◆ **Provided records**
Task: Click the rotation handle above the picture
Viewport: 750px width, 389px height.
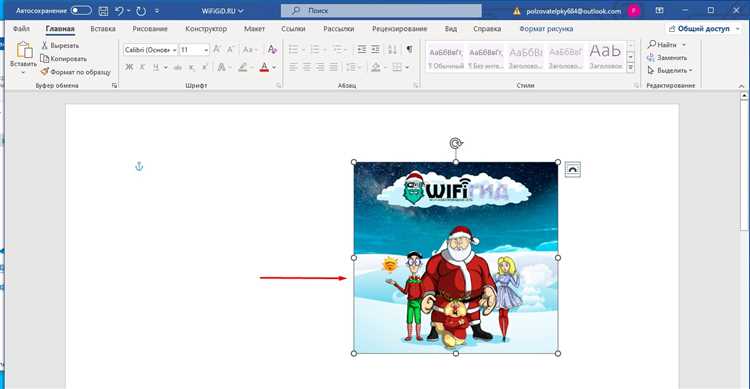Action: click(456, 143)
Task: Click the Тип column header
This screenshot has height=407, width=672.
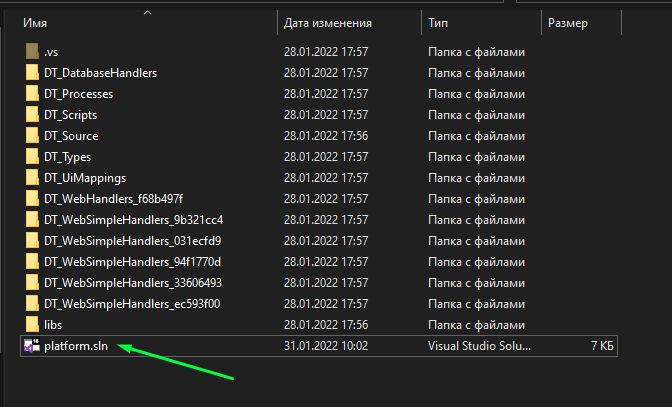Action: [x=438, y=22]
--
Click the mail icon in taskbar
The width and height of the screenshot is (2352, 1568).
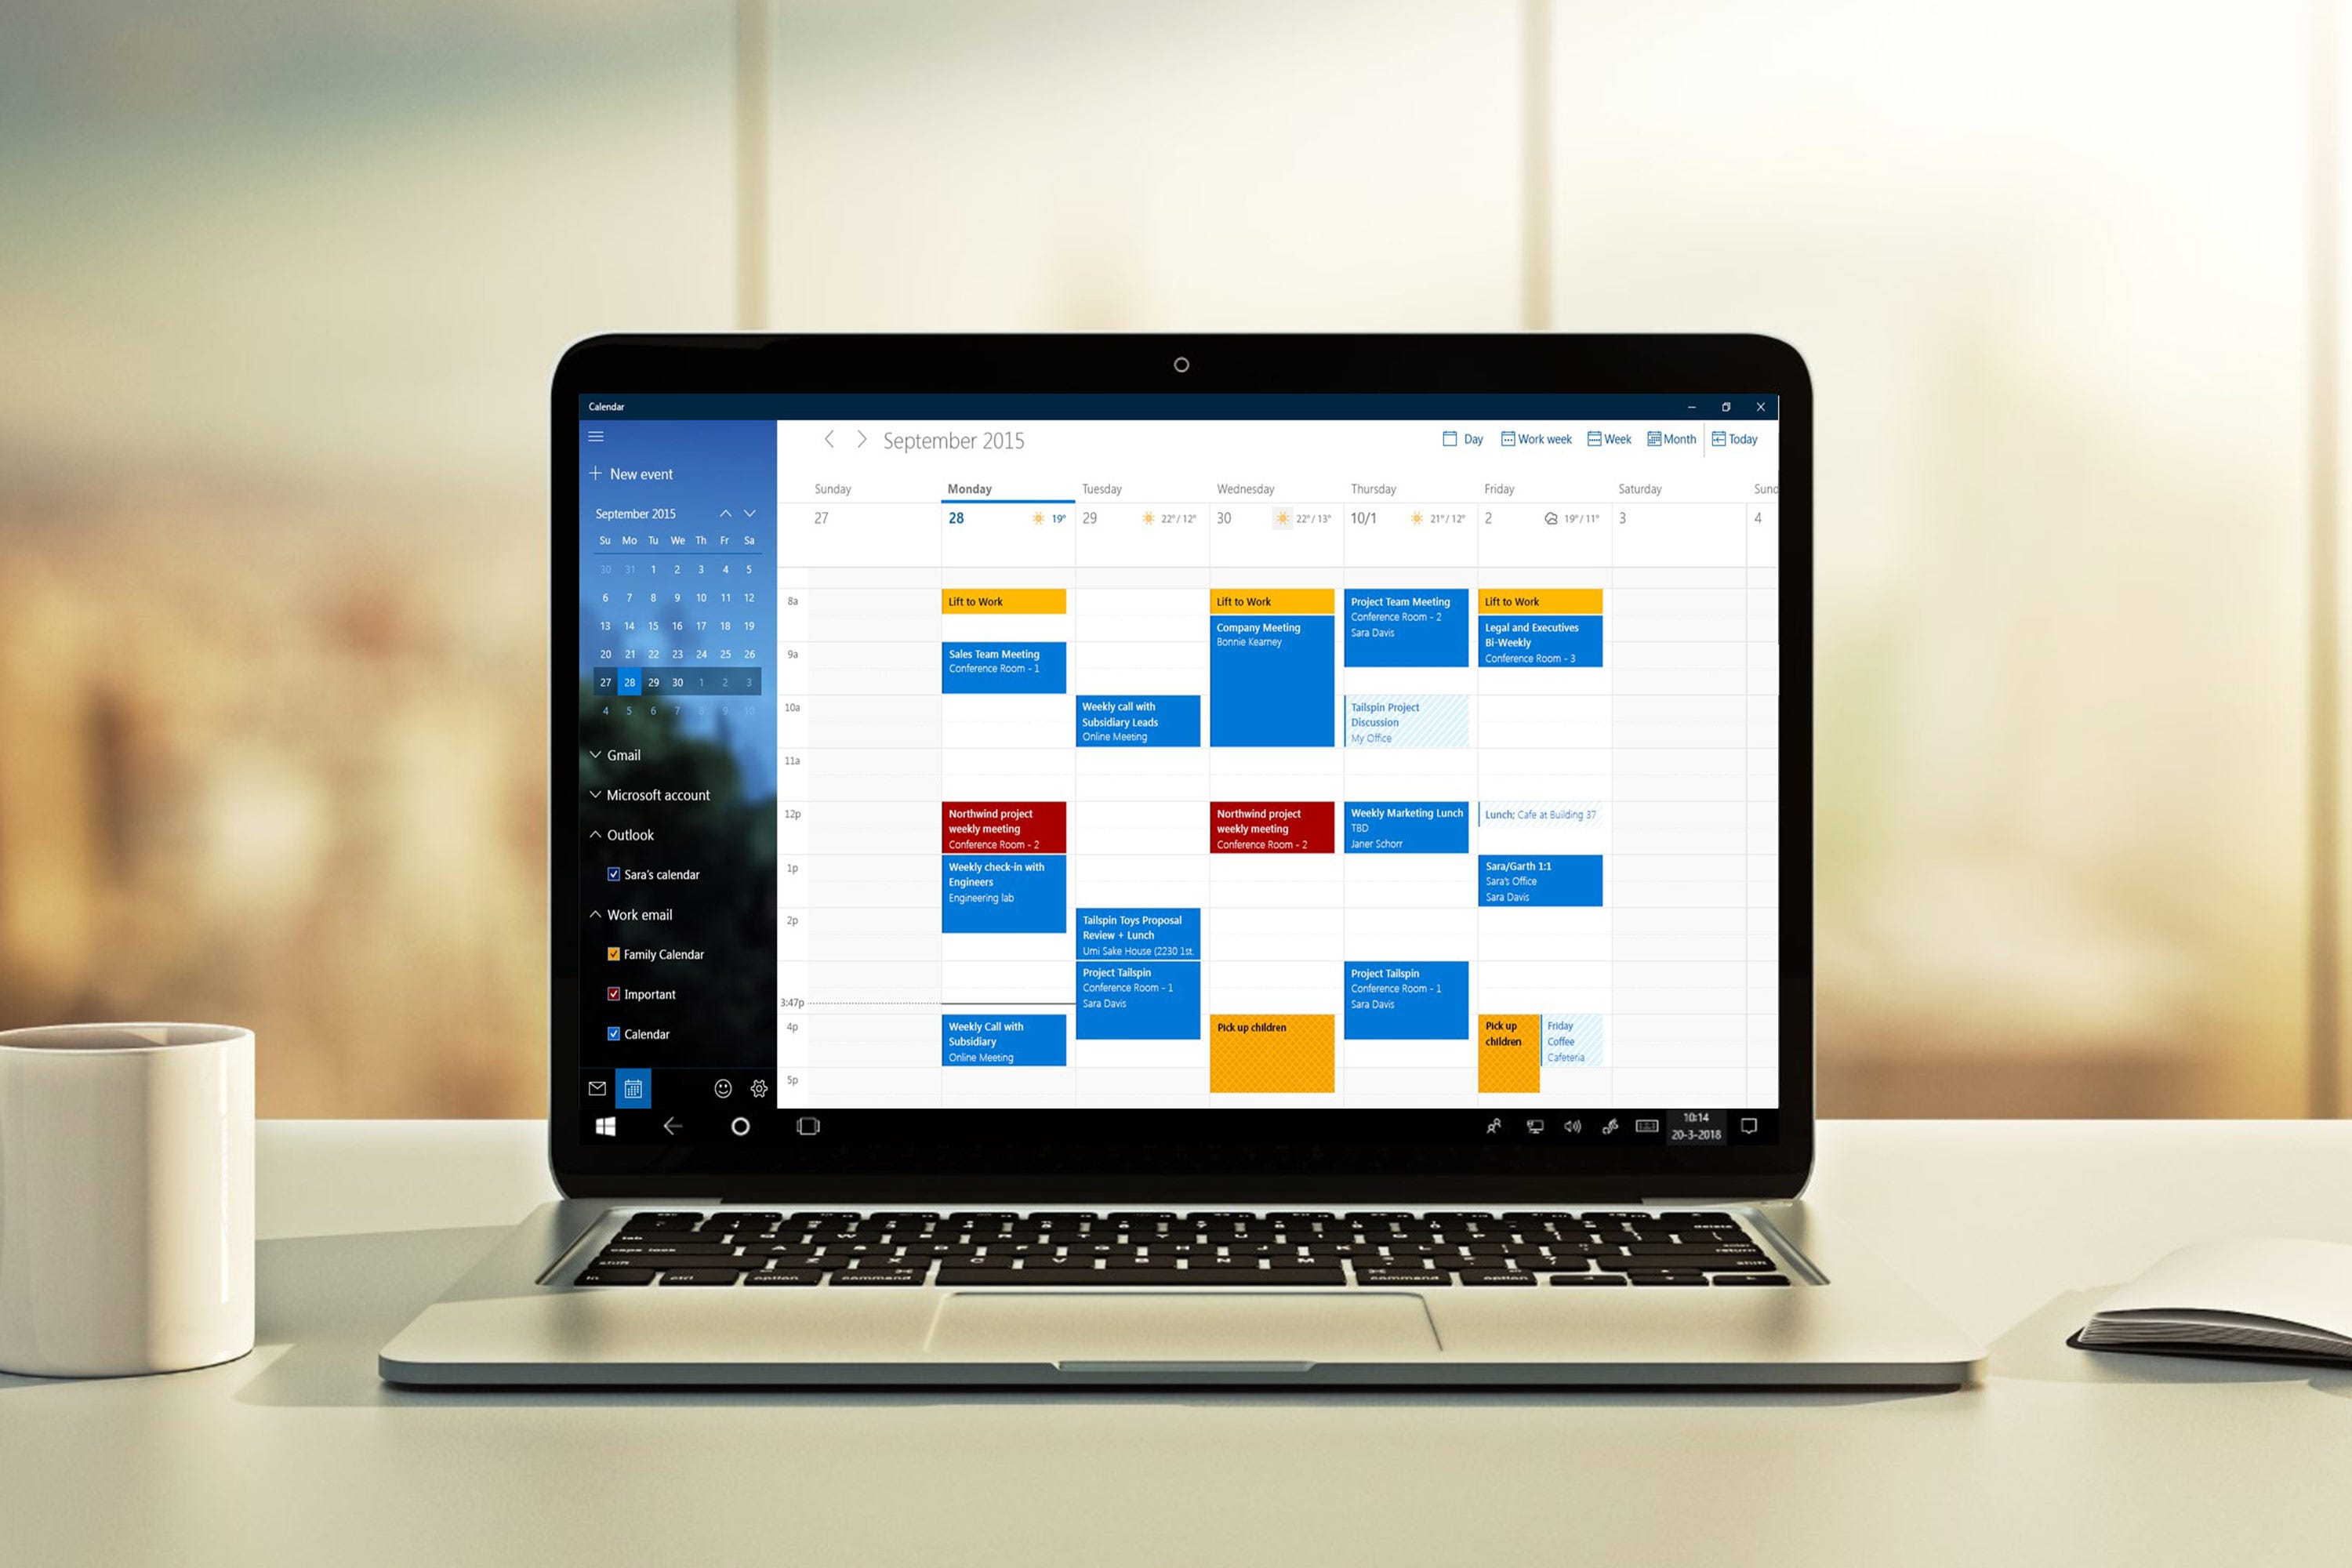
---
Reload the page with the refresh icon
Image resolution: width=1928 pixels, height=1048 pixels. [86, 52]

◆ **Your objective**
From the line containing "Click the mail icon in taskbar" down to the line containing "The width and" in the material above, reproduce every line exactly, including the two end lines.

◆ **Output of the exercise**
Click the mail icon in taskbar
The width and height of the screenshot is (2352, 1568).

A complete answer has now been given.